Pautas sensíveis sobre jornada de trabalho e regulamentação de aplicativos de entrega e transporte ficam para após o Carnaval, em meio a clima de instabilidade política.
O Congresso Nacional reabre suas portas nesta segunda-feira (02/02/2026) em um cenário de acentuada tensão política. A agenda imediata é marcada pela necessidade de apreciar vetos presidenciais e pela pressão da oposição na instalação de Comissões Parlamentares de Inquérito (CPIs).
No entanto, nos bastidores da Câmara dos Deputados, a expectativa é que, após a resolução desses impasses institucionais, o foco do semestre se volte para temas de grande impacto na economia e no mercado de trabalho.
Duas propostas em especial despontam como centrais para o período após o Carnaval: o debate sobre o fim da escala de trabalho 6×1 e a regulamentação do trabalho por aplicativos, conforme informações divulgadas pela Agência O Globo.
Escala 6×1: debate em andamento com diferentes frentes
O tema da escala 6×1, que permite seis dias de trabalho por um de descanso, já está em discussão no Congresso, mas sem um consenso definido. Uma das iniciativas em curso é uma Proposta de Emenda à Constituição (PEC) apresentada pela deputada Erika Hilton, que visa reduzir a jornada semanal e, na prática, eliminar o modelo atual.

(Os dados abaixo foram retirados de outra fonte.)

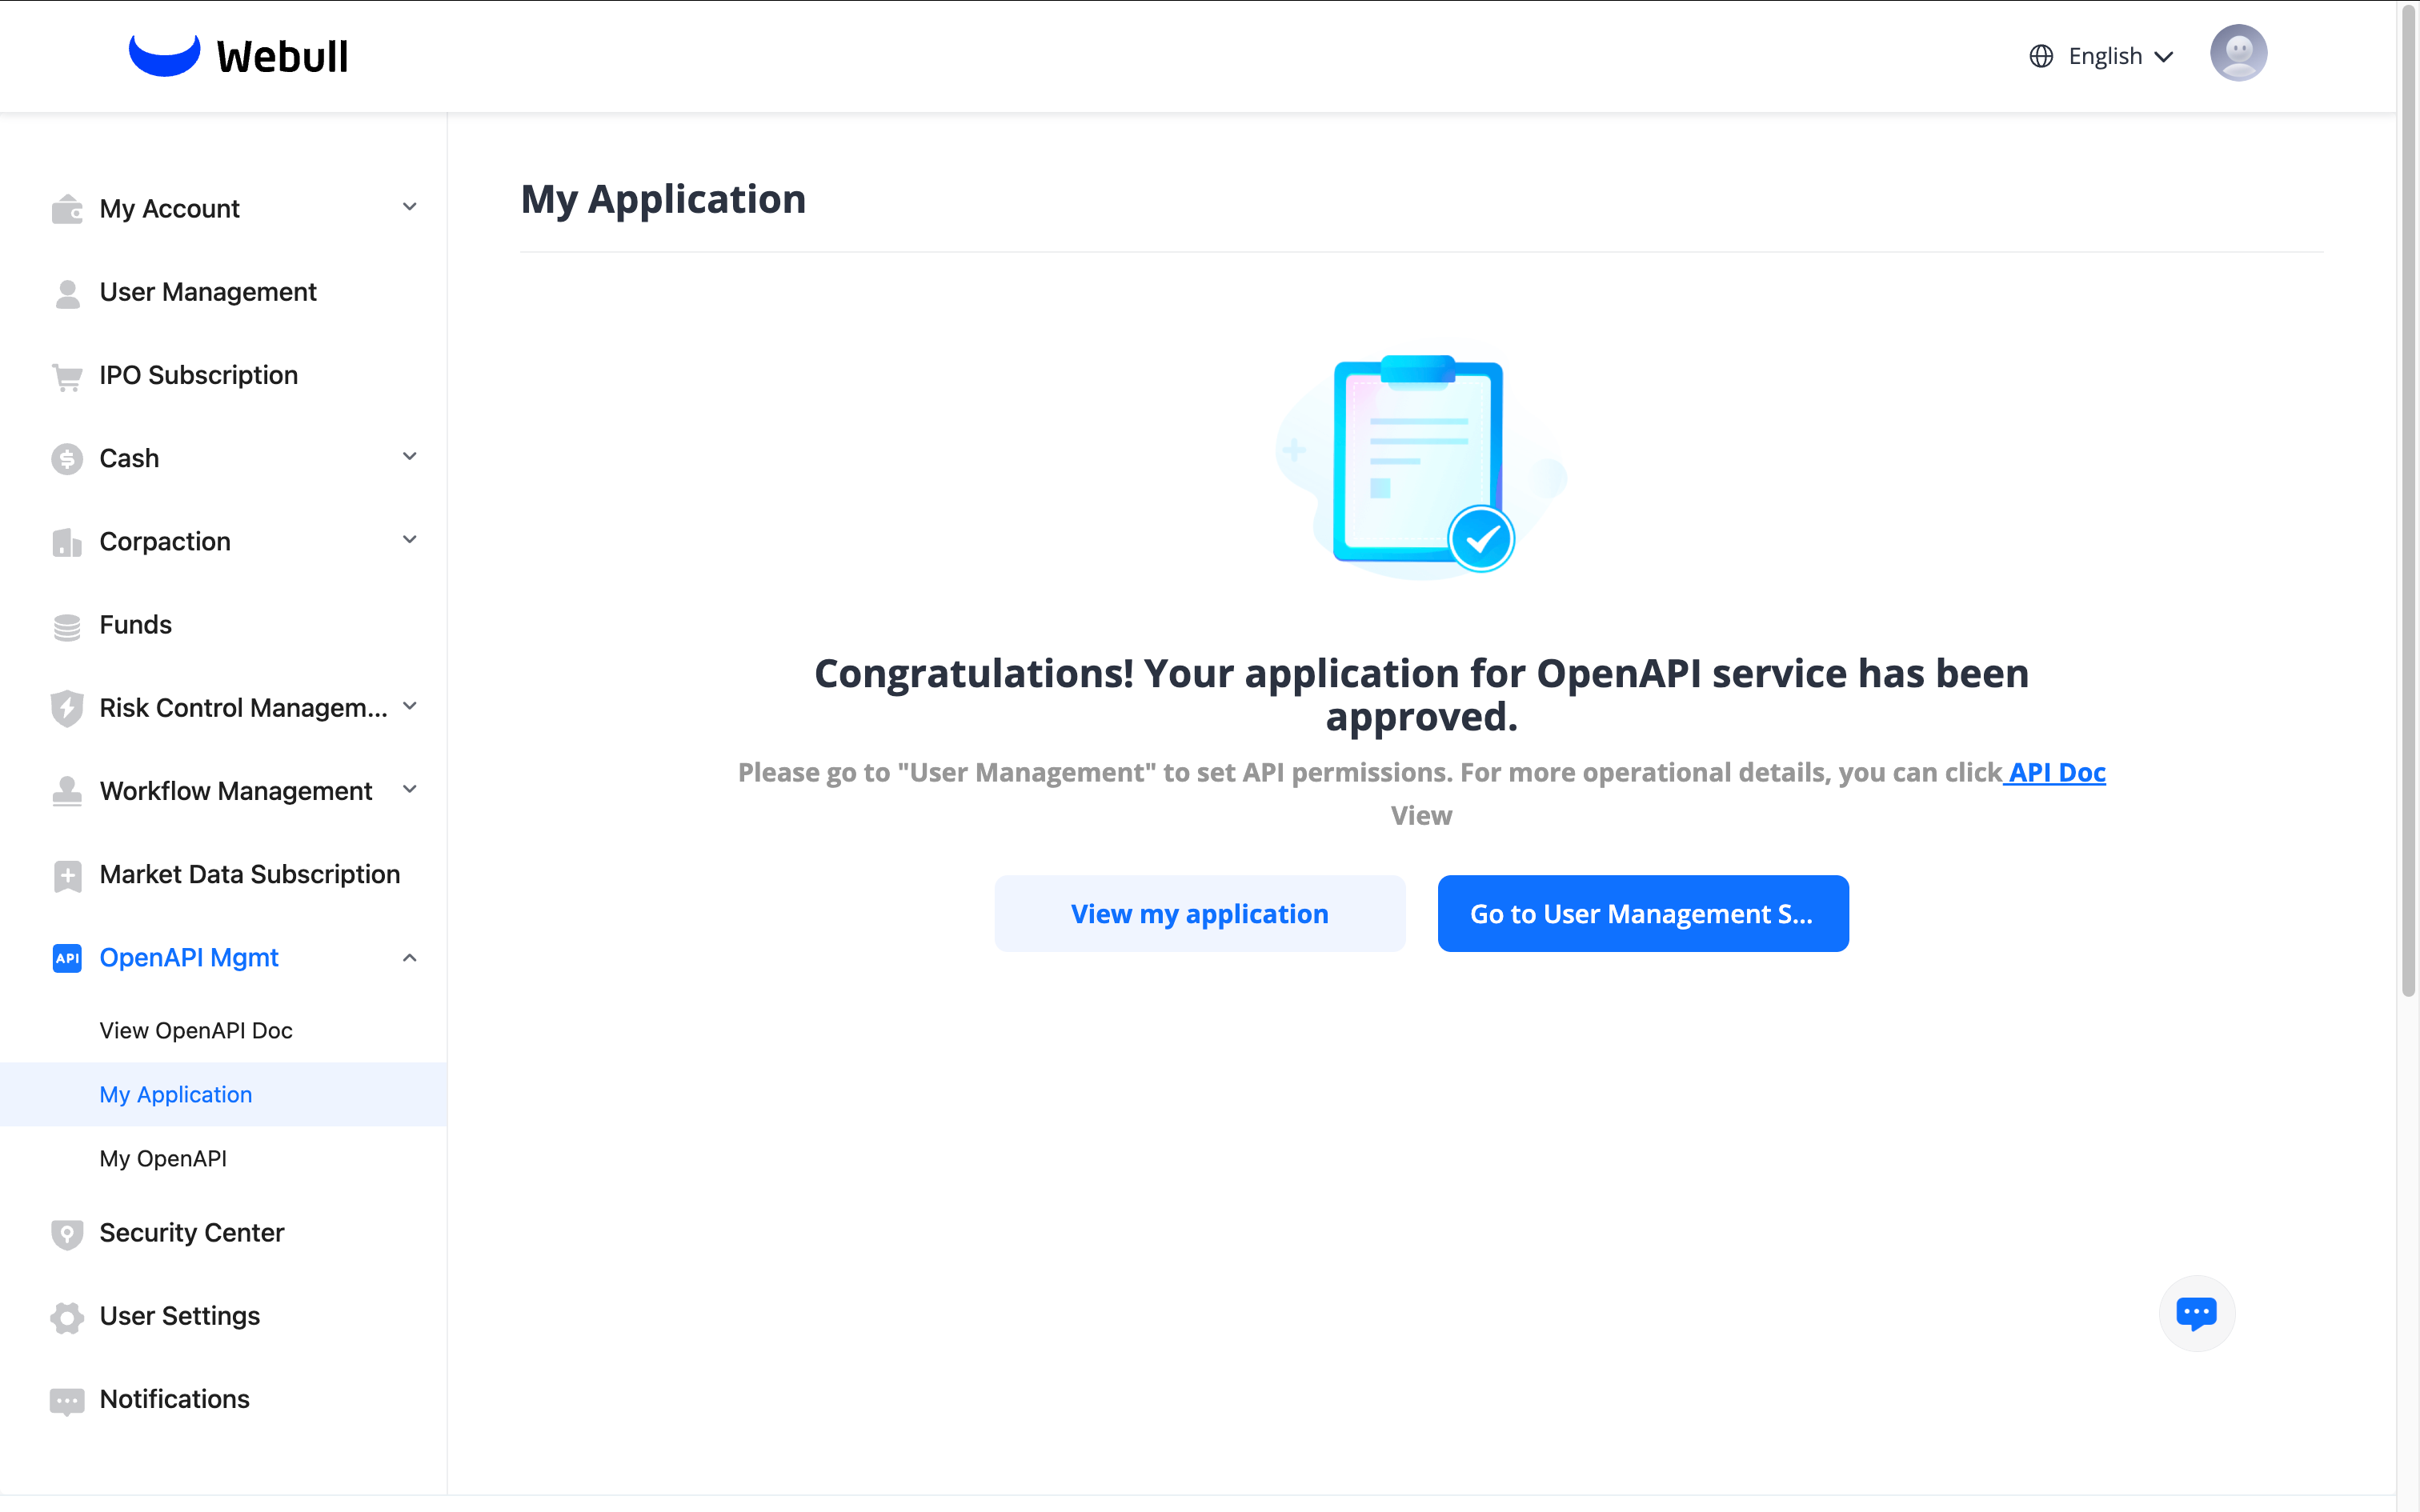Click the User Settings gear icon
The image size is (2420, 1512).
(67, 1317)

Atualmente, o tema tramita em subcomissão na Câmara, onde o relator, deputado Luiz Gastão (PSD-CE), apresentou um parecer que não extingue a escala 6×1. Seu relatório propõe limitar a jornada a 40 horas semanais, mantendo a possibilidade de seis dias de trabalho com ajustes graduais na duração diária.
Diante desse cenário, integrantes do governo admitem a possibilidade de apresentar um projeto próprio para unificar as diversas iniciativas e direcionar politicamente o debate sobre a jornada de trabalho.
Regulamentação de aplicativos: busca por um marco legal
A regulamentação do trabalho por aplicativos, embora diferente, apresenta um desafio igualmente complexo. O projeto em discussão na Câmara busca criar um marco legal para motoristas e entregadores de plataformas digitais, sem enquadrá-los no regime tradicional de emprego com carteira assinada.
A proposta reconhece a consolidação do modelo de trabalho via aplicativos, que opera em uma zona cinzenta jurídica. O texto em debate foca em três eixos principais: inclusão previdenciária dos trabalhadores, estabelecimento de regras mínimas de proteção e definição de responsabilidades das plataformas.
O ponto de maior convergência é a necessidade de alguma forma de cobertura social, especialmente em casos de acidente e para contribuição à aposentadoria. Contudo, o principal entrave reside na definição do desenho econômico dessa proteção. O relator da proposta, Augusto Coutinho (Republicanos-PE), deve se reunir com o presidente da Câmara, Arthur Lira, nesta primeira semana do ano legislativo para discutir os impasses na tramitação, mas a votação ainda não tem data definida.